Sometimes the Research seems to be Too Perfect!
When I put out the 2004 version of wrote my book Success over Distress, I included a research study that was very simple to explain yet gave dramatic evidence for the effectiveness of written goals. This study involved business school graduates ten years after leaving university. Incredibly, 83 percent of the graduates had set no goals at all! Another 14 percent had goals but they weren’t written down. This group was earning on average three times the income of those who had no goals at all. Only three percent of the graduates had written goals. Yet that three percent was earning ten times what those with no goals were earning!
It is even more dramatic when translated into monetary terms. Let’s say the 83 percent earned a hypothetical $4,000 (US) a month; the 14 percent would have generated $12,000 a month; and the three percent would have earned $40,000 per month! What’s not to like about this study?

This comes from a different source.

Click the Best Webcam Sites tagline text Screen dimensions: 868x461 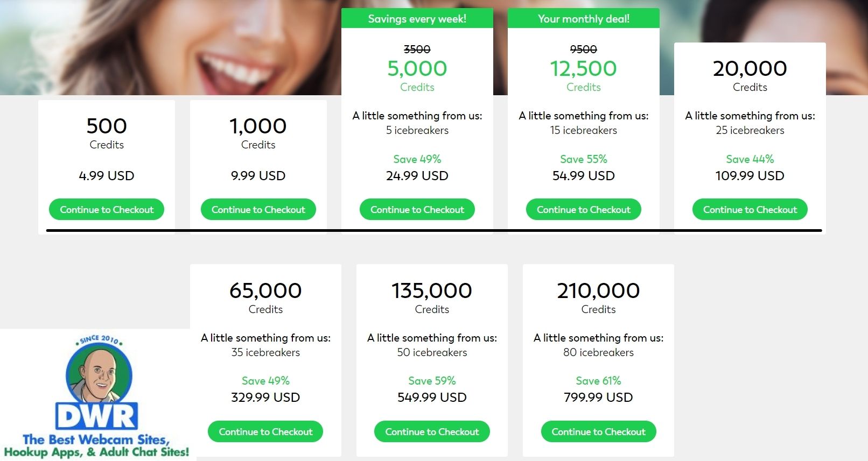coord(97,446)
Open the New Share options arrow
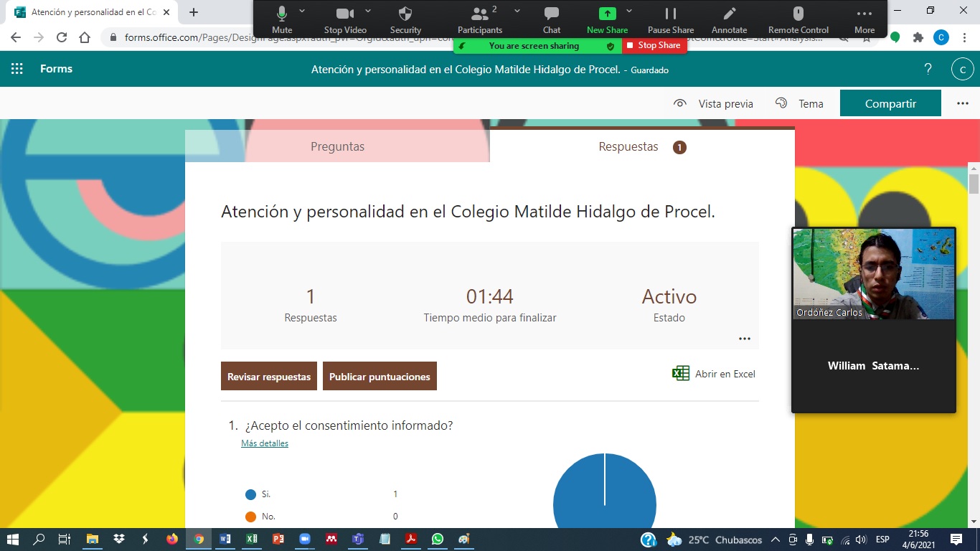This screenshot has width=980, height=551. (629, 11)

The only thing is it appears this was not a genuine study. Someone with an active imagination made it up. People presumably liked the neatness of the study and began quoting the same bogus study. Myself included. I attempted to find the original source while upgrading Success over Distress and could not find it. However, I trusted one of the books which summarized the study so quoted that secondary source instead.
Over the past year I have been working on a new book that is in the final stages of editing as I write this piece. Again I attempted to track down the original source for this study of business school graduates without success. But I did find that someone else had been attempting to do the same thing and determined that such a study does not exist. If you read Success over Distress, or had me outline the conclusions to the study in one of my kinesiology classes, I apologize for inadvertently misleading you. However, in my new book I will quote details of a genuine study that gives us the same conclusion.
Those who write their goals down achieve more than those with unwritten goals. However, those who achieved most, wrote down their goals, developed action commitments and sent their action commitments and weekly progress reports to a supportive friend. That increased degree of commitment, my friend, greatly increases your chances for success.